Their voice could only be silenced by the crudest of interventions, and even then it returned, irrepressible, an energy which could not be destroyed. But most importantly, what they tried to do was create a parallel world, one in which people still cherished human rights and justice, in which the world wasn''t split into believers and heretics, good Serbs and delinquents, fighter for the heavenly kingdom and the evil forces of Western decadence. They dreamed of a world without borders, without xenophobia and hatred. They chose the international call-signs of techno and rock''n''roll over the parochial, folksy paeans to nationalism: the music of life over the music of death. They tried to tune into global progressive signals rather than the flatline monotone of isolation, while all around them Serbia looked inwards, gnawing on its own bones. In a country where politics and culture became one and the same - vehicles for unhappiness and oppression, orchestrated by the state and its lackeys - theirs was a vibrant cultural resistance, a unique fusion of pop culture and politics. They tried to keep alive some semblance of normal life, and of the spirit which thrived in the decade before the craziness took hold and turned them into marked men, citizens of one of the most hated nations on earth.

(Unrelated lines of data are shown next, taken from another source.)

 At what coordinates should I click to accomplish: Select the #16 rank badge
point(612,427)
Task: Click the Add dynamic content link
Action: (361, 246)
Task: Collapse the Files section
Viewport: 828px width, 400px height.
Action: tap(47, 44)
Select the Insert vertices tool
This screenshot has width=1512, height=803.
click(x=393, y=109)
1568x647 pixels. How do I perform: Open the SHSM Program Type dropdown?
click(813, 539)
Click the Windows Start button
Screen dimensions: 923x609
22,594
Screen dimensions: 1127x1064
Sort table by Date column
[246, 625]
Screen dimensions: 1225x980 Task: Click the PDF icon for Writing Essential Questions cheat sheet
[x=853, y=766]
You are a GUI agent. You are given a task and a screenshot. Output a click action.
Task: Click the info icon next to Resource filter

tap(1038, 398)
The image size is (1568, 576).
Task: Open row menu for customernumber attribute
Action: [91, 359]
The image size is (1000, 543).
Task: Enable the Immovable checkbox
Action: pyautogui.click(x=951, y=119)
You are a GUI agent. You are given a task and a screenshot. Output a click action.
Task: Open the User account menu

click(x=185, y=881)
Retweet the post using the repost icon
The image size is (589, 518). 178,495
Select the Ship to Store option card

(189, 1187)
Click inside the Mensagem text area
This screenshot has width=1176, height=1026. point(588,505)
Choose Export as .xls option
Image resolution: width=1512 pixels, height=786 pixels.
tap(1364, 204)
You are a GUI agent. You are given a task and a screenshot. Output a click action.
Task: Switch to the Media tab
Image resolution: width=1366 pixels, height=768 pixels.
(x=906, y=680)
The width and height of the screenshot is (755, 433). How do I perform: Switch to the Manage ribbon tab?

These were not typical young people.


They did not, in many ways, represent their generation. They didn''t vote for Milosevic, nor did most of them serve in the army, or emigrate. Although they attempted to reclaim the ordinary, they were anything but. As Veran Matic, one of B92''s founders and still its central figure, says: "We were selfish, because through the station we came to create the things that we lacked and those we wanted most. We created a world to live in which was practically severed from the reality of repression that surrounded us. It was perhaps the only way we could survive." This story takes place in that parallel world, and attempts to trace its contours.